I have looked at my site and I realize things are a little messy. Sorry. I am a bit disorganized lately. I guess too many virtual irons in the fire has led me to this. I have a few online projects in the making and all of a sudden I also have a lot of real life irons ready to be pounded into steel. Birthdays, yard needing tending, progress reports for all the students I work with, homework to create, I just changed my schedule so I also have to sort that whole thing out too. that is just the real life things I need to figure out.
Then there is fitness. I am still juicing/smoothieing, I am working on changing my running form (or at least looking closer at it), I had to do research for new shoes and I needed to find more examples of running style, I am still figuring out how to balance my dietary change with how I feed my children and my wife and not get them bored or starving.
Meditation has not been as rigidly in my schedule in the last week as previously.
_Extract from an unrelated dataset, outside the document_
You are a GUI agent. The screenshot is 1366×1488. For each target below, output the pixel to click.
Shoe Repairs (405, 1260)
This has affected my concentration and subsequently my higher reasoning ability. I find it harder to problem-solve and it takes longer to figure out my life. I also stop becoming rigid about things I should be rigid about.
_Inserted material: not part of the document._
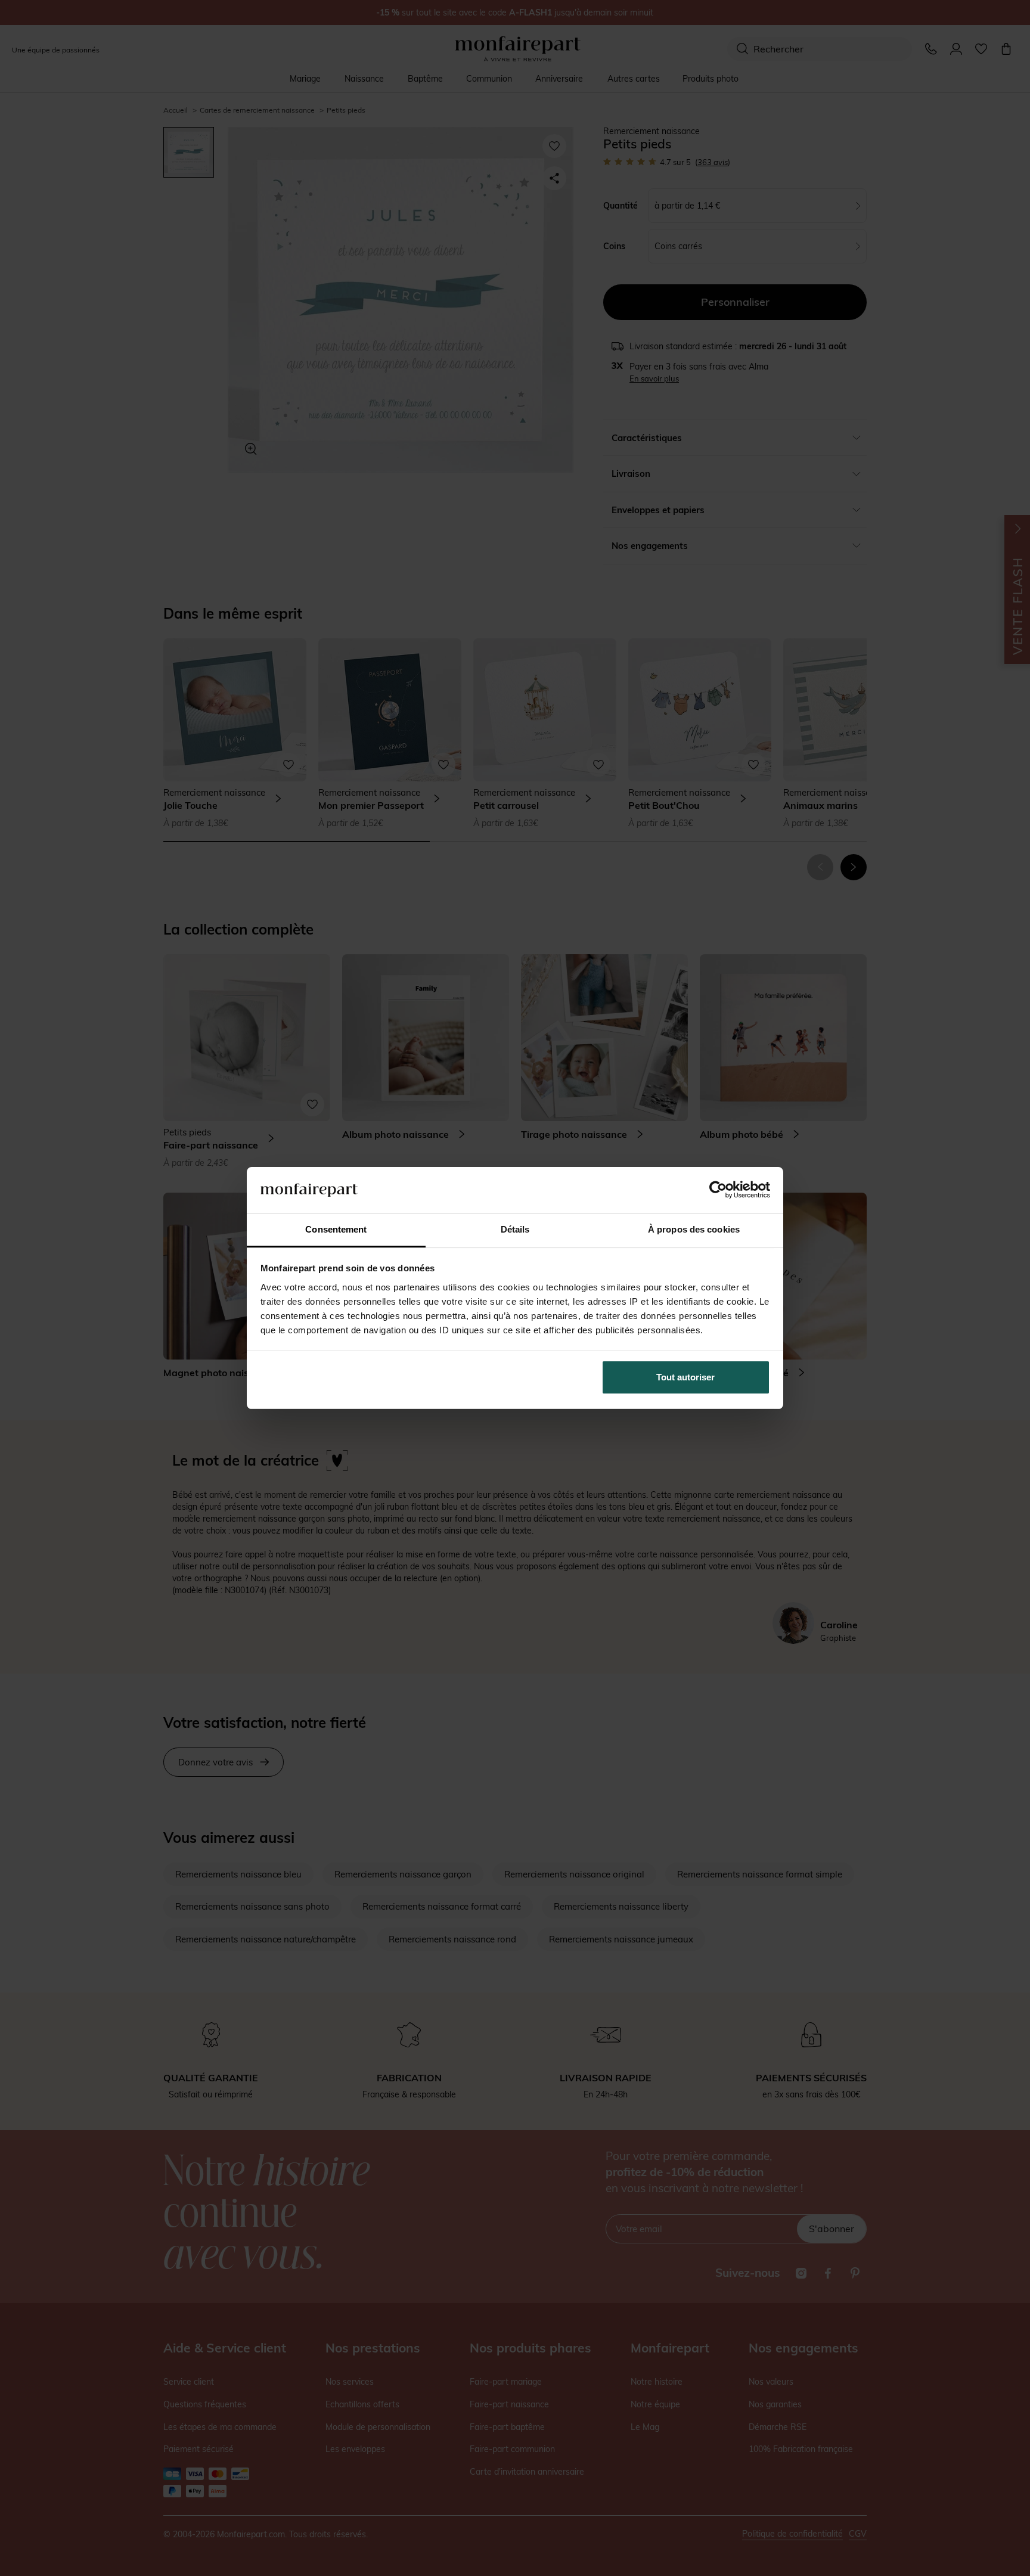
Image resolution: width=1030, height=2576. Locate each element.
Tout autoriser (685, 1377)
I have said before I was starting P90X and did not. My copy did not work. I bought another copy online and I can finally begin. I will watch all the videos first so I can become acquainted with the requirements.
I have not been able to post because my concentration is so poor. I have been easily distracted and I tend to just shut down after the kids go to bed. I have been making headway on keeping my kitchen cleaner and less cluttered for a few days. I even got some paint to repaint the white wood lip on the counters (not sure who thought white was a good color for this but I got fed up (after 8 years) and changed it to a beige).
My house is cluttered so much now that I have all but given up unless we are having people over (like for my children’s birthday parties) and need to at least have space to put food on the counters.
Times like this I find that I am reminded of my house when I was growing up. Our house was not really a mess but there were just a lot of things lying in corners. Or the garage was full of so much stuff that we did not know if there were black widows lurking in the deepest recesses of the scary place. Our garage became a place we never went into. This was why my mom hid the Christmas presents in there and how I found evidence of no Santa in the garage. Our dryer died and we had a second one put in in the middle of the dining area. Looking back, I am not too sure why this was. Our yard was the worst part. the back yard looked like something Stephen King would have written about or perhaps a dead baseball team would have wanted to build a field there to play on. I understand that my mom was worn out from working 12 hour days and going to school some nights then having to deal with 2 boys on her own. I understood it then but I just adapted to these things by ignoring them. The resulting emotion, though, was shame. I was ashamed to have people over to our house. I rarely had friends over and the ones I did have, were only my best friends. I do not feel shame anymore because I do not really care what others think about my house. I clean when others are coming because I consider it a courtesy. I find that I would want it clean if I were visiting someone else. I would want to be comfortable so I attempt to do it for them. I know all the reasons for doing it every week and I know that I need to have a schedule but my laziness comes on full force when I first try to make a schedule or a list and then trying to actually follow it.
Life tends to get in the way of those schedules and lists.